Pernyataan penting ini disampaikan Menkes di Gedung DPR Senayan, Jakarta, pada Kamis (11/6/2026). Di tengah tekanan pelemahan rupiah terhadap dolar AS, publik sebelumnya ramai mengeluhkan lonjakan harga obat, terutama yang tidak ditanggung BPJS Kesehatan. Kini, pemerintah memberikan jawaban dan sekaligus peringatan.
Rincian Kenaikan Harga Obat Versi Menkes
Menkes Budi menjelaskan, timnya sudah membuat daftar hitam putih. Pemerintah membedakan secara tegas antara obat-obatan dalam program BPJS Kesehatan dan obat-obatan non-BPJS.
Obat BPJS Kesehatan: Harga Terjaga Stabil
Kabar baik pertama datang untuk peserta BPJS Kesehatan.
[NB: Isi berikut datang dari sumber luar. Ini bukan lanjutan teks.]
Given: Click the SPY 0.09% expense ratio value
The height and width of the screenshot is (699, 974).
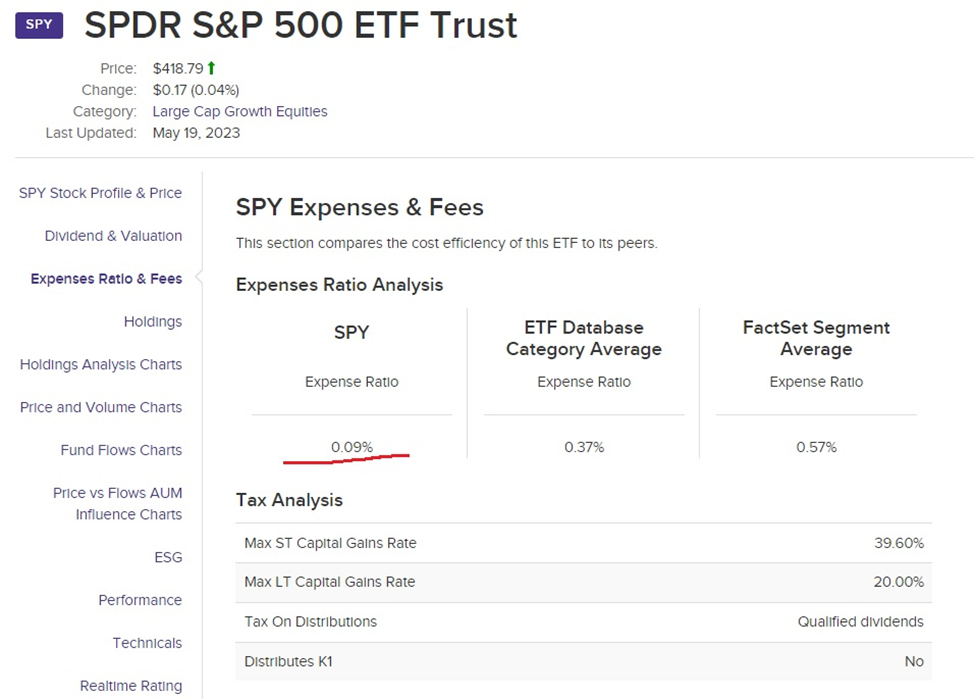Looking at the screenshot, I should (x=352, y=447).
Budi memastikan bahwa harga obat-obatan yang masuk dalam tanggungan BPJS tidak mengalami kenaikan. Pemerintah berhasil menjaga stabilitas harga di sektor ini meskipun nilai tukar rupiah melemah.
“Obat-obatan BPJS berhasil kami jaga,” tegas Budi di hadapan awak media. Ini berarti masyarakat pengguna layanan BPJS tidak perlu khawatir dengan lonjakan biaya pengobatan dari sisi harga obat.
H3: Obat Non-BPJS: Ada yang Wajar, Ada yang Mencolok
Untuk obat-obatan di luar BPJS, ceritanya berbeda. Menkes mengakui bahwa harga obat non-BPJS memang terpantau naik. Namun, kenaikan itu terbagi menjadi dua kategori:
- Kenaikan yang Masuk Akal (Rasional): Budi menyebutkan bahwa fluktuasi harga akibat kurs dollar memang berdampak, terutama pada bahan baku obat impor. Namun, dampak itu tidak bisa serta merta dibebankan 100% ke konsumen. Berdasarkan hitungan Kemenkes, kenaikan harga yang masih masuk akal berada di kisaran 10 hingga 20 persen.
- Kenaikan yang Tidak Masuk Akal (Irasional): Lonjakan harga di atas 20 persen dinilai tidak wajar. Menkes mencurigai ada perusahaan farmasi yang mengambil keuntungan berlebih (take profit) dari situasi pelemahan rupiah.
Peringatan Tegas Menkes ke Perusahaan Farmasi
Bukan hanya memetakan, Menkes Budi juga mengirimkan peringatan keras. Beliau mengingatkan agar perusahaan farmasi tidak serta merta menaikkan harga obat hanya karena alasan kurs dollar naik.
Alasannya kuat. Banyak komponen biaya produksi obat yang justru dibayar dengan mata uang rupiah dan harganya cenderung stabil. “Gaji karyawan pakai rupiah, bayar listrik pakai rupiah, bensin juga rupiah. Listrik saja tidak naik. Jadi tidak mungkin 100 persen perubahan kurs dollar itu langsung ditranslasikan ke kenaikan harga obat,” jelas Budi tegas.
Langkah selanjutnya tidak main-main. Kementerian Kesehatan akan memanggil perusahaan farmasi yang harga obatnya naik di atas batas kewajaran. Tujuannya untuk meminta klarifikasi dan melakukan evaluasi lebih lanjut.
Target dan Penutup: Harga Obat yang Adil bagi Masyarakat
Inti dari pemetaan ini adalah melindungi masyarakat dari praktik bisnis yang tidak sehat. Pemerintah mengakui melemahnya rupiah adalah pukulan ekonomi, tapi itu tidak bisa menjadi alasan untuk menaikkan harga secara tidak proporsional.
Dengan batas wajar 10-20 persen, Menkes berharap industri farmasi tetap bisa beroperasi tanpa membebani rakyat. Langkah tegas akan diambil bagi siapapun yang terbukti melakukan kenaikan harga tidak masuk akal. Masyarakat pun diimbau lebih bijak dalam membeli obat non-BPJS dan segera melapor jika menemukan lonjakan harga yang ekstrem.